Rima Abdul Malak a-t-elle dit qu'elle tiendrait compte de la «couleur de peau» pour des nominations au ministère de la Culture ?

Une nouvelle polémique a vu le jour dans le chaudron de l’Assemblée nationale. Le 12 décembre, la députée du Rassemblement national Caroline Parmentier a affirmé, en s’adressant à la ministre de la Culture Rima Abdul Malak, que les nouveaux recrutements du monde de la culture, dans le cadre de l’initiative «La Relève», allaient se fonder sur la base d’un «critère ethnique», c’est-à-dire «raciste».

Ce que la ministre a nié en évoquant une «nouvelle fake news» dont les députés du RN seraient les spécialistes à ses yeux. Depuis, la polémique ne cesse d’enfler. Mais qu’a réellement dit la ministre ?

Critères de la «diversité»

Tout a commencé lors du lancement du programme «La Relève» par la ministre qui était accompagnée de Sciences Po et de l'association «Les déterminés», le 4 décembre dernier. Durant cette conférence de presse, Rima Abdul Malak a présenté l’initiative qui a pour objectif de former 101 personnes issues «de la diversité» au management culturel afin de «diversifier les nominations des futurs dirigeants d'établissements culturels».

La ministre regrettait en effet «un manque de diversité» dans les «directions d'institutions», faisant référence «aux scènes nationales, scènes de musiques actuelles, centres d'art, pôles cirques, Fonds régionaux d'art contemporain (Frac)», etc. L’objectif du programme est donc «de former, d’accompagner, de “mentorer”, de susciter l’envie» de nouveaux candidats.
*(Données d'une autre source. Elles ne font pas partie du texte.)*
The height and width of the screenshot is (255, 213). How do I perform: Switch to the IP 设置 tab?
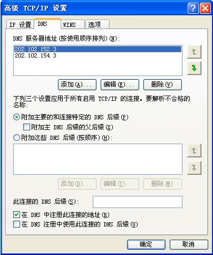click(x=20, y=24)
Qu’il s’agisse de «personnes (...) capables mais qui ne veulent pas candidater» ou de personnes «qui ne se posent même pas la question», a affirmé la ministre de la Culture.

Mais de quelle diversité parlait-elle alors ? Sur le site du ministère, la page de présentation du programme évoque à plusieurs reprises la diversité «sociale et géographique» ou encore le «handicap». Cependant, lors de la conférence de presse, Rima Abdul Malak a donné davantage de détails sur ce qu’elle entendait par ce terme : «Quand je dis diversité, c’est toutes les formes de diversité, ce n’est pas que la couleur de peau, c’est l’origine sociale, géographique, des personnes qui ont grandi en milieu rural (...), des personnes en situation de handicap», a-t-elle précisé, laissant entendre que la «couleur de peau» était effectivement - et même naturellement - l’un des critères de la diversité sur lequel il était possible de s’appuyer.

Un recrutement contraire au droit français

Or, en répondant à l’accusation de la députée RN de «discrimination sur la base d'un critère ethnique» avec la prise en compte de la «couleur de peau» dans l’Assemblée nationale, la ministre n’a pas réitéré son propos. «Si vous aviez pris le temps de regarder la conférence de presse (...), vous auriez pu constater que tout ce que vous dites est faux», a-t-elle répondu à l’élue de la chambre basse. «Je n’ai pas parlé de critères. J’ai précisé plusieurs fois que j’entendais diversité au sens social, géographique».

La ministre n’a effectivement pas affirmé stricto sensu qu’elle souhaitait établir des critères ethniques pour nommer les directeurs de centres culturels en France. Elle a néanmoins détaillé, au cœur de sa conférence de presse sur le sujet, le sens que revêtait selon elle le terme de «diversité». En mentionnant, en premier lieu «la couleur de peau» et en laissant ainsi planer l’incertitude.

Quoi qu’il en soit, ce type de recrutement ne serait «pas du tout légal», tranche Benjamin Morel, maître de conférences en droit public à l'Université Paris II Panthéon-Assas. Car «il ne peut pas y avoir de discrimination sur une base ethnico-raciale ou même religieuse». Ce serait «une rupture fondamentale avec tout ce qui fait la pensée universaliste républicaine et les fondements mêmes de notre droit et notamment de la Constitution». D’autant que cela poserait de nombreux problèmes, poursuit le spécialiste. «Quel critère retiendrait-on? Comment sait-on que l'on appartient à tel critère ? Les gens ne sont pas des archétypes», a-t-il interrogé.

En résumé, si Rima Abdul Malak n’a pas clairement affirmé vouloir intégrer des «critères ethniques» dans les recrutements du monde de la culture, elle a toutefois insisté sur une nécessaire «diversification» du milieu avant de préciser ce qu'elle entendait par diversité. Et en détaillant cela, la ministre a bien évoqué «la couleur de peau», laissant la confusion s’installer. Cela reviendrait à établir de la discrimination positive ethnique dans le recrutement d’agents publics, ce qui est contraire au droit français.